From the outside, Seatrec’s ocean thermal generator doesn’t look like much. The SL1 is about as tall as a person, 6 inches wide, and has a smooth, nearly featureless black and gray exterior. But it’s what’s inside that counts. The bottom of the cylinder is packed with a specially designed wax that changes its phase depending on the temperature. The wax solidifies when the SL1 lowers itself into the frigid depths of the deep ocean. Then, when the tube resurfaces, the relatively warm water causes its waxy innards to liquify. During the phase change from solid to liquid, the wax increases in volume and raises the pressure inside the tube, which forces a fluid through a generator and creates electricity. All the device has to do to recharge is descend into colder water to resolidify the wax; it can do this by releasing a tether or deflating an internal air bladder.

- - - -

**Aim**:
Copy out the whole passage about Seatrec's ocean thermal generator word for word. The listing that comes next is unrelated material and stands apart from the passage about Seatrec's ocean thermal generator.

**Dataset section**:
- - - -

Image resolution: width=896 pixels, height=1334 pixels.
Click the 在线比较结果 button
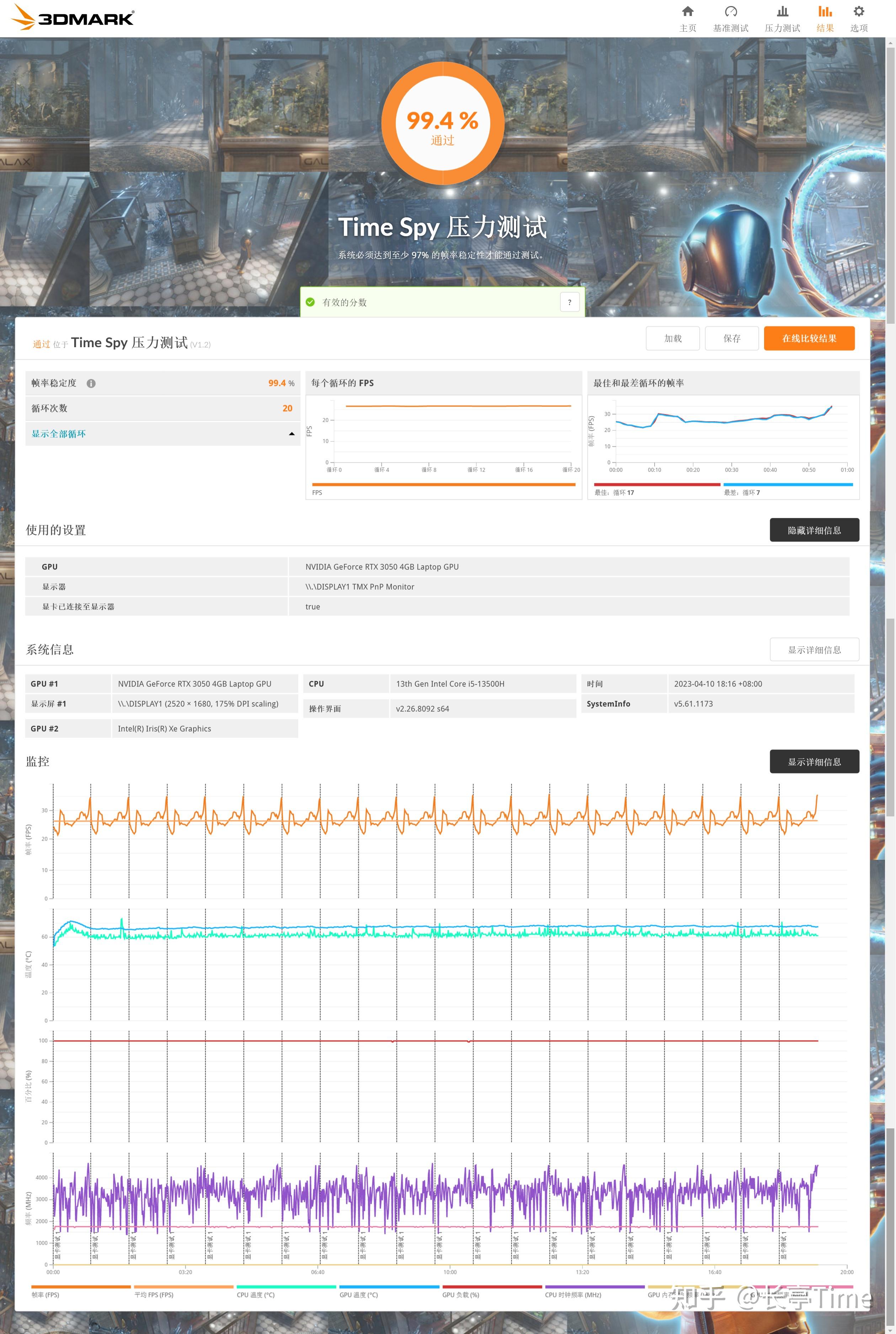809,338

- - - -

**Worked answer**:
From the outside, Seatrec’s ocean thermal generator doesn’t look like much. The SL1 is about as tall as a person, 6 inches wide, and has a smooth, nearly featureless black and gray exterior. But it’s what’s inside that counts. The bottom of the cylinder is packed with a specially designed wax that changes its phase depending on the temperature. The wax solidifies when the SL1 lowers itself into the frigid depths of the deep ocean. Then, when the tube resurfaces, the relatively warm water causes its waxy innards to liquify. During the phase change from solid to liquid, the wax increases in volume and raises the pressure inside the tube, which forces a fluid through a generator and creates electricity. All the device has to do to recharge is descend into colder water to resolidify the wax; it can do this by releasing a tether or deflating an internal air bladder.